WHAT THIS EXERCISE ASKS:
1 – Quote the SQL grouping article word for word, beginning at the words "2 rows selected" and stopping after the words "for grouping purposes.".
2 – In the SQL grouping article, list the components of an SQL query in the order in which Apache Derby processes them.
3 – Write the next part of the SQL grouping article, following on from its last sentence.

SOURCE TEXT:
[start]

In the last several articles in this series (see Resources for more details, including links), you constructed different types of SQL queries. These range from simple data dumps, where every column in a single table is listed, to queries that return values and the result of built-in functions from table joins. In all of these queries, however, the actual rows, or the results of executing built-in functions on the actual rows of one or more database tables, were returned by the SQL query.

In some cases, this result may not be what you want or need. For example, joining multiple database tables together can quickly produce large query results; or perhaps you don't want all the data in the table, but just a statistical summary -- perhaps sales by month or expenditures by quarter. Or maybe you just want the SQL query to group related rows and return the group results rather than all the underlying rows. Using SQL, you can achieve this result by adding a GROUP BY clause to the end of your SQL query, along with one or more columns that indicate how the underlying rows should be grouped.

This technique can be powerful, especially when combined with aggregate functions, because you can use it to quickly generate summary statistics for groups of related rows. When this series first covered SQL queries in Part 4, it discussed the order in which Apache Derby processes the various components of an SQL query: FROM, WHERE, GROUP BY, HAVING, and finally, SELECT. Thus, before any columns or function results are selected in an SQL query, the rows that satisfy the WHERE clause are grouped together following the directions in the GROUP BY clause. Listing 2 provides an explicit demonstration of these rules; it computes the average price and number of items provided by each of the vendors that supply Bigdog's Surf Shop.


Listing 2. Grouping results by using the GROUP BY and HAVING clauses
    
ij> SELECT COUNT(p.itemNumber) AS Number, AVG(p.price) AS Average
        FROM bigdog.products AS p, bigdog.vendors AS v
        WHERE p.itemNumber = v.itemNumber
        GROUP BY v.vendorNumber ;
NUMBER     |AVERAGE    
-----------------------
6          |31.4633    
2          |39.9500    
2          |23.9500    

3 rows selected
ij> SELECT v.vendorNumber, 
        COUNT(p.itemNumber) AS Number, AVG(p.price) AS Average
        FROM bigdog.products AS p, bigdog.vendors AS v
        WHERE p.itemNumber = v.itemNumber
        GROUP BY v.vendorNumber
        HAVING v.vendorNumber > 1 ;
VENDORNUMB&|NUMBER     |AVERAGE    
-----------------------------------
2          |2          |39.9500    
3          |2          |23.9500    

2 rows selected
ij> 

Grouping NULL values

Sometimes, the rows selected by your query contain NULL values. In this case, you may wonder what happens when you try to group rows by using a column that contains NULL values. The answer is simple and exactly what you'd expect, because NULL values are considered equivalent for grouping purposes.

[end]

COLLECTED MATERIAL:
[start]

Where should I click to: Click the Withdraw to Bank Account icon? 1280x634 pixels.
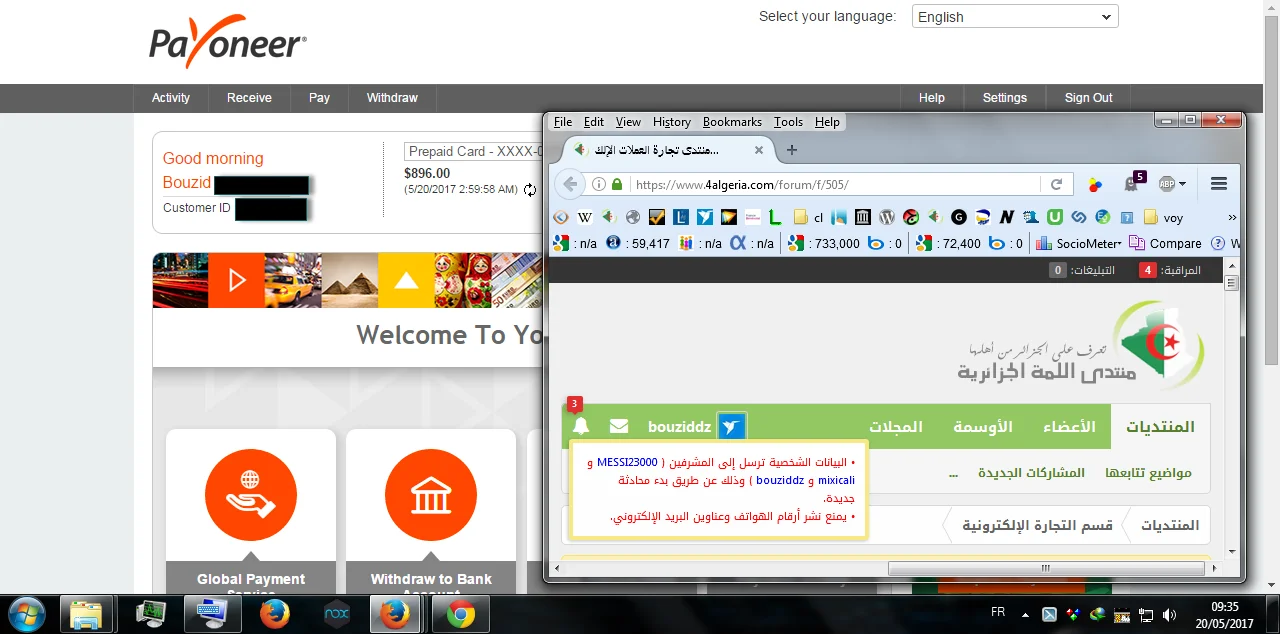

[end]

ANSWERS TO EACH TASK:
1 –
2 rows selected
ij> 

Grouping NULL values

Sometimes, the rows selected by your query contain NULL values. In this case, you may wonder what happens when you try to group rows by using a column that contains NULL values. The answer is simple and exactly what you'd expect, because NULL values are considered equivalent for grouping purposes.

2 – FROM, WHERE, GROUP BY, HAVING, SELECT

3 –
The first query in this example joins the bigdog.products table with the bigdog.vendors table by using the itemNumber column. Before selecting any rows from the newly joined table, however, you first group related rows by using the GROUP BY v.vendorNumber clause. The GROUP BY clause doesn't simply sort the rows that result from your query, it groups them together; and only the grouped data can be returned or used in an aggregate function. In other words, you can only select the columns listed in the GROUP BY clause, the values from aggregate functions that operate on any column in the joined tables, constants, or special registers.

The second query extends the first by adding a HAVING clause. You can use a HAVING clause to restrict the operations of a GROUP BY clause, by limiting the allowed column values that can be used to group related rows. In this example, only rows with vendorNumber greater than 1 are grouped, which results in only the two groups shown. As is the case with the GROUP BY clause, a HAVING clause can take multiple columns; but any columns listed in the HAVING clause must also be listed in the GROUP BY clause, or an error is issued by the Apache Derby database engine.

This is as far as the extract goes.